Raimondo de' Cabanni, also called Raymond of Campania (died October 1334), was a Neapolitan knight and courtier of black African origin. Through a combination of his own abilities and an advantageous marriage to one of the queen's inner circle, he rose through the ranks to hold the highest office in the royal household by the time of his death.

Origins and early life
The only information on Raimondo's origins and early life are found in the last chapter of Giovanni Boccaccio's The Fates of Illustrious Men, written around 1360. Boccaccio claims to have heard the details from two elderly Neapolitan officials, Marino Bulgaro and Costantino della Rocca, during the time he frequented the Neapolitan court as a young man between 1327 and 1341.

Boccaccio's account is consistent, where it can be checked, with what is known from contemporary documents. That Raimondo was a black African is likely, since a treaty of 1275 greatly limited the legal trade in slaves between Naples and its nearest African neighbour, the Hafsid Caliphate, by forbidding the capture or importation of Hafsid subjects as slaves, thus shifting demand to non-Hafsid (i.e. black) African slaves. Boccaccio claims that Raimondo was "an Ethiopian man who had in all respects such figure and color as have the Ethiopians who are otherwise called Moors." He was originally a slave sold by pirates to Raimondo de' Cabanni, provost of the royal kitchens. This Raimondo, recognising the boy's abilities, freed him, had him baptized, gave him his name and named him his heir in both his property and his office.

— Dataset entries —
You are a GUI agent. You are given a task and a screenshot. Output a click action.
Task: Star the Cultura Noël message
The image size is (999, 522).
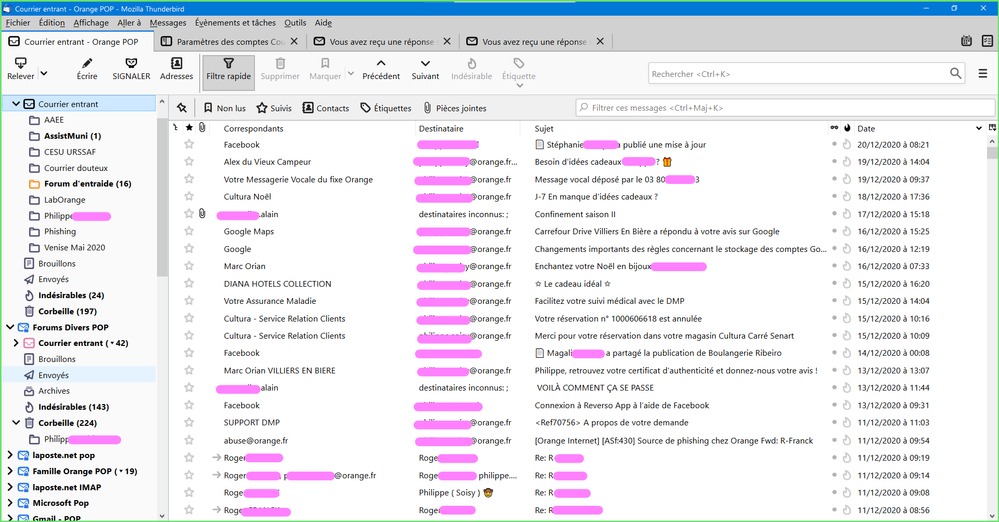188,197
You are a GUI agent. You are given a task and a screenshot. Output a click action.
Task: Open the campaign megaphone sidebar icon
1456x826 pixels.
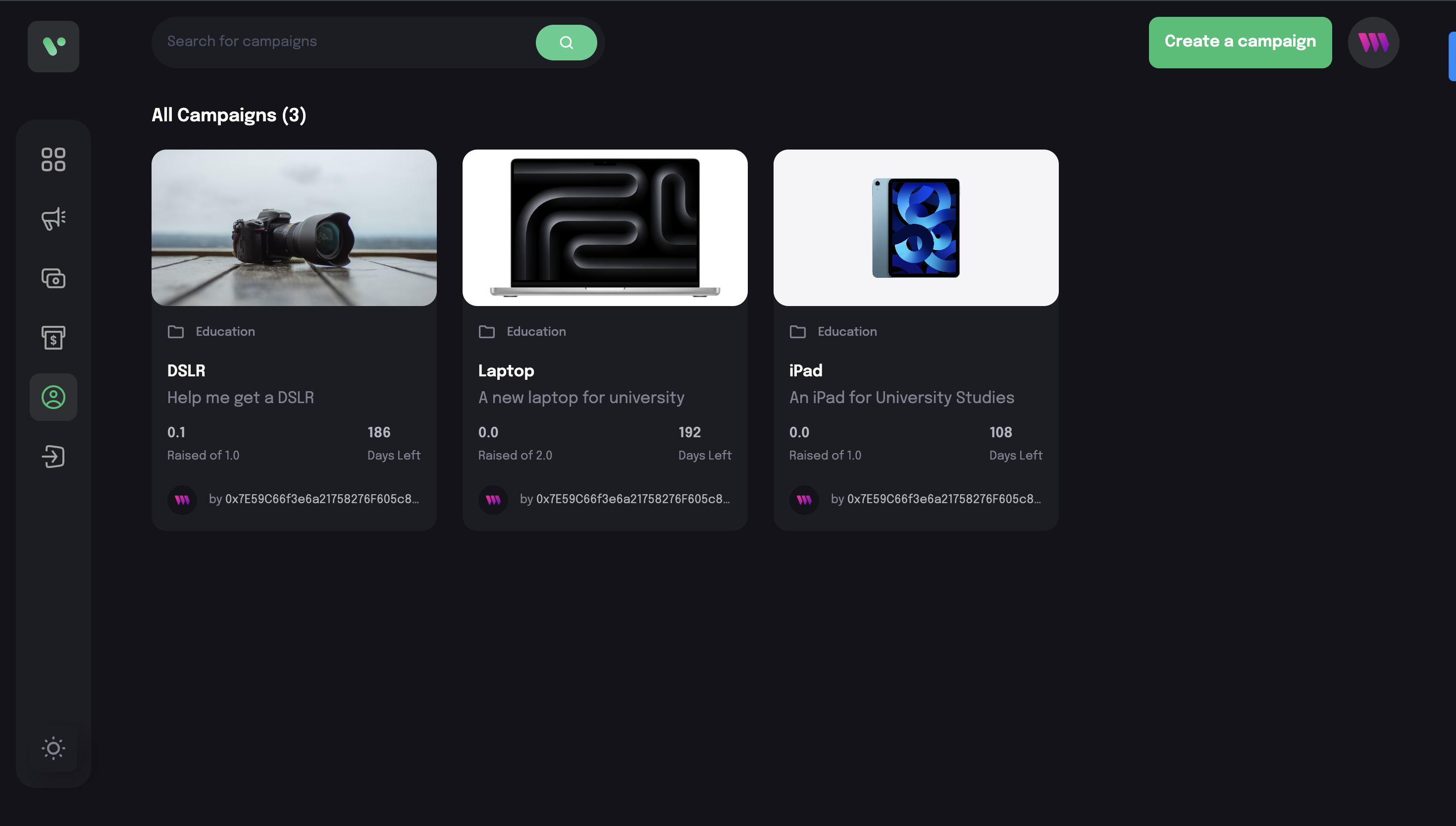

— Work to do —
List every year that the passage about Raimondo de' Cabanni mentions, in the order they appear.

— Task result —
1334, 1360, 1327, 1341, 1275